# EXERCISE BRIEF
Reproduce, word for word, the full article below about being a Chicago Cubs fan.
** PASSAGE TO READ follows **
Chicago Cubs: Sometimes, it’s difficult being a fan of this team

(Photo by Jonathan Daniel/Getty Images)
(Photo by Jonathan Daniel/Getty Images) /

When you used to meet a Chicago Cubs fan, likely they were fans from birth. After 2016 it’s got trickier knowing when a person became a fan. In the end, we’re ALL Cubs’ fans–until we get on social media.

I’m not sure what ‘ruined’ Chicago Cubs‘ fans more — winning the World Series or social media. I think one is the byproduct of the other. I’m just not sure which is which. The Cubs have been the ‘lovable losers’ for most of my almost 40 years.

Only in the last five years have they broken that label. Sure, they had some excellent years along the way. But nothing was sustained. This has been the best five-year stretch I’ve seen watching the Cubs. But people are so angry with this team.

First, I’m not blaming the ‘new’ fans or even the ‘bandwagon’ fans. I turn 40 on July 16. My love for the Cubs started when I was born. My family was from Chicago, and not the Southside. I’ve seen a little bit of good, a little bit of bad from the Cubs.

But I’ve stood my ground as a fan through all those hard years. Some say the first hat you get; you’ll likely be a fan of that team. Well, that was true for me. And I’m pretty sure that track jacket my brother is wearing has come back in style.
** End of PASSAGE TO READ **
** EXTRACTED INFORMATION follows **
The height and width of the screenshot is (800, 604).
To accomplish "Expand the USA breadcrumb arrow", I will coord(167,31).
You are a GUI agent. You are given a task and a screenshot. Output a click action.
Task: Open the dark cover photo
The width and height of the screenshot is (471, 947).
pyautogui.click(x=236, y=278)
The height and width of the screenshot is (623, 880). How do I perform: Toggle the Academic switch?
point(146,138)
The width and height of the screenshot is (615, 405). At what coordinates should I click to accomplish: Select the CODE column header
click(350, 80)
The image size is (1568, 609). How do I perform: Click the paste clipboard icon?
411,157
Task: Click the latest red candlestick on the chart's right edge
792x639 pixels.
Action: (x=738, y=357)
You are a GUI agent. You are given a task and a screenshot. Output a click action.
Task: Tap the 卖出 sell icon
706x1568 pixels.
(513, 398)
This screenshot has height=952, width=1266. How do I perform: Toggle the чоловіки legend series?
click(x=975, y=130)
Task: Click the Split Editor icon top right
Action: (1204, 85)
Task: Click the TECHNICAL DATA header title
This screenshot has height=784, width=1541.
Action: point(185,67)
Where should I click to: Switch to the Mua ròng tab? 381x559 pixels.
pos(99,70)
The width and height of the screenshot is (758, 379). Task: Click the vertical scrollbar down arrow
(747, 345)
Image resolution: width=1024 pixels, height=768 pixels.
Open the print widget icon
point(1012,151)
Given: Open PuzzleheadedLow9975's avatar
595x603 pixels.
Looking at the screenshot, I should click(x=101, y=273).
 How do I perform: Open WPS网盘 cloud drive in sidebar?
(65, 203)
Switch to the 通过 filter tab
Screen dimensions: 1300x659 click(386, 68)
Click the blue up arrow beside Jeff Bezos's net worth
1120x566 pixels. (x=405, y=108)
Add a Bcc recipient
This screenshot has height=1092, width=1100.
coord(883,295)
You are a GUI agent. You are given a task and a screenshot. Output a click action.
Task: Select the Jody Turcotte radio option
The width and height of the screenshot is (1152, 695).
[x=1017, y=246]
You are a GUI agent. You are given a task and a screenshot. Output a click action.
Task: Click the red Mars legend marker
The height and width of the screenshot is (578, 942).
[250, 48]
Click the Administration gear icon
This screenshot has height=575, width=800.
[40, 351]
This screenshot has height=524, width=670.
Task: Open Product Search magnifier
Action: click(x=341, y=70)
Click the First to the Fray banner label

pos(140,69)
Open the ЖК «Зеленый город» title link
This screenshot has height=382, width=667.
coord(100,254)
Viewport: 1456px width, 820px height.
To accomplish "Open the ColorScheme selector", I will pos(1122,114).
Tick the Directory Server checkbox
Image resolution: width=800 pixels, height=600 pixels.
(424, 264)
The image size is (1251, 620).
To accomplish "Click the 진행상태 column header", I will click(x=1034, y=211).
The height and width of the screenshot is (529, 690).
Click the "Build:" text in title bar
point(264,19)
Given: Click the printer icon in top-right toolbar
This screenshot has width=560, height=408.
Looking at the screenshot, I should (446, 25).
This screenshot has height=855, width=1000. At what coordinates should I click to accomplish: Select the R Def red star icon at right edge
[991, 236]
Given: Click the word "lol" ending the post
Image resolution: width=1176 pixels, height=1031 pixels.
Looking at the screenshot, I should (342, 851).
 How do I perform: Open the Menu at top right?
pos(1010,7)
** End of EXTRACTED INFORMATION **
# EXPECTED OUTPUT
Chicago Cubs: Sometimes, it’s difficult being a fan of this team

(Photo by Jonathan Daniel/Getty Images)
(Photo by Jonathan Daniel/Getty Images) /

When you used to meet a Chicago Cubs fan, likely they were fans from birth. After 2016 it’s got trickier knowing when a person became a fan. In the end, we’re ALL Cubs’ fans–until we get on social media.

I’m not sure what ‘ruined’ Chicago Cubs‘ fans more — winning the World Series or social media. I think one is the byproduct of the other. I’m just not sure which is which. The Cubs have been the ‘lovable losers’ for most of my almost 40 years.

Only in the last five years have they broken that label. Sure, they had some excellent years along the way. But nothing was sustained. This has been the best five-year stretch I’ve seen watching the Cubs. But people are so angry with this team.

First, I’m not blaming the ‘new’ fans or even the ‘bandwagon’ fans. I turn 40 on July 16. My love for the Cubs started when I was born. My family was from Chicago, and not the Southside. I’ve seen a little bit of good, a little bit of bad from the Cubs.

But I’ve stood my ground as a fan through all those hard years. Some say the first hat you get; you’ll likely be a fan of that team. Well, that was true for me. And I’m pretty sure that track jacket my brother is wearing has come back in style.